Fast-forward 60 years and we still want that nostalgic moment, but without all the work. Five Acre Farm got here just in time. “I wanted to make a pure food that people would not have to worry about,’’ says Cedric Smith, 49, of Sterling, who grew up on the family-owned Arrigo Farm in Waltham, picking Bartlett pears and Concord grapes on its 5 acres.

The food scientist and former natural foods salesman knew that the ready-to-bake category needed additive-free products. Picking blueberries in the Adirondacks one day, Smith told a friend, “Now we need to go home and make a pie.’’ And then it hit him: “I need to start a pie-filling company.’’
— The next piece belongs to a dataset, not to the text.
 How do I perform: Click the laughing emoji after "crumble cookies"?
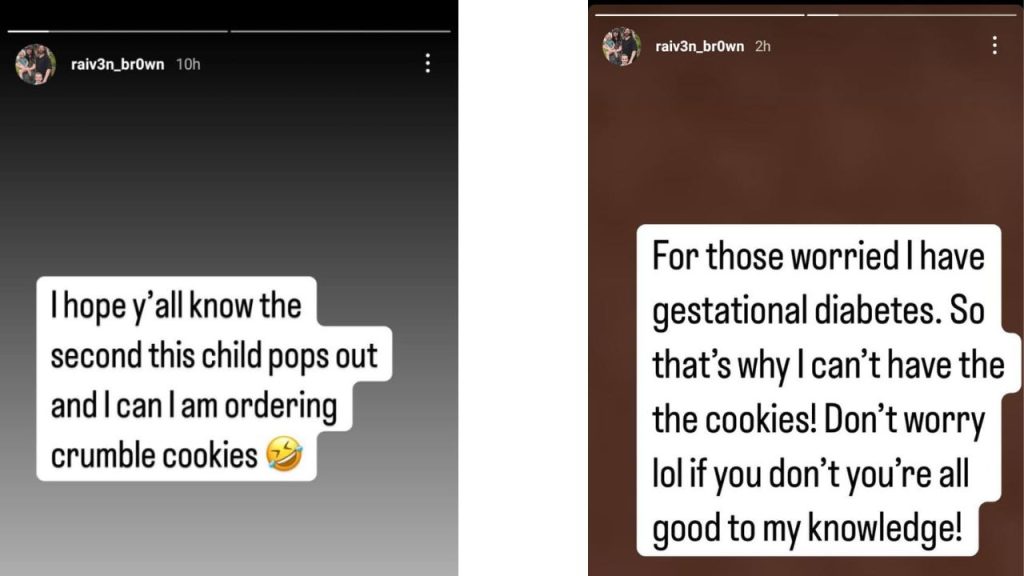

The fillings and toppings his company makes – in blueberry, cherry, apple, strawberry rhubarb, blackberry, and pumpkin – are not just for pies. They are rich, with a smooth texture, and are less sweet than preserves. Crack open a jar of pumpkin pie and the comforting whiff of cinnamon and nutmeg will have you reaching for a spoon. The vibrant and intense blueberry made with Maine’s finest is pie personified. These fillings can turn a bowl of plain yogurt into a parfait. The effect is similar to an a la mode pie, minus the baking, and half the calories. “It can go on ice cream, or with your morning cereal,’’ says Smith, who learned to can and preserve from his mother, who still lives on the farm.

But if you use the products in the traditional way, the idea is to spread the thick fruit into an 8- or 9-inch pie crust, pop it in the oven, and have dessert ready in an hour.

In the year the company has been in business, cherry has become the top seller, but pumpkin rules the Thanksgiving and Christmas season. “It’s very thick, it’s a pumpkin smashed into a puree. It’s the real deal, not watered down,’’ says Smith.

He recommends using pumpkin pie as a base for smoothies, pumpkin bread, and pumpkin soup, but his business partner, Paolo Volpati-Kedra, has an even better idea – pumpkin martinis. Volpati-Kedra, whose Lynn-based Sauces n’ Love pesto, spreads, and dips have been on the O List (“O’’ as in Oprah), saw potential right away. “There is bad competition and good competition. What we have out there is bad,’’ says Volpati-Kedra.

Most store-bought pies abound with additives, ditto canned pie fillings, say the two men. Five Acre Farm uses glass jars instead of cans, lemon juice and a pinch or two of sugar instead of dyes.

In the Lynn plant, the wonderful smells could have come from grandma’s kitchen. Cherries and apples simmer in giant kettles and are funneled into jars. On the day we visit, the production is halted because a jar shipment from New Jersey is delayed. Smith could solve this problem by buying jars from China, but he is committed to American-made. “I’m willing to pay more to get them from New Jersey, than have it shipped from halfway around the world. Because if we don’t support what we have here, we won’t have anything here,’’ he says.

That’s another part of what he learned at his mother’s side. He pays homage to 81-year-old Catherine Smith in the company’s logo: a grainy photo of her at age 4, riding a pony.

“She was the little girl who grew up on that farm and she will live there for the rest of her life,’’ says her son. “When I grew up everything was homemade.’’

Five Acre Farm fillings cost $7.99 to $8.99 for a 25 ounce jar; toppings are $4.99 for 11.5 ounces. Available at Ferns Country Store, 8 Lowell St., Carlisle, 978-369-0200; A. Russo and Sons, 560 Pleasant St., Watertown, 617-923-1500; Bolton Orchards and Country Store, 125 Still River Road, Bolton, 978-779-2733; Donelan’s Supermarket, 248 Great Road, Acton, 978-635-9893.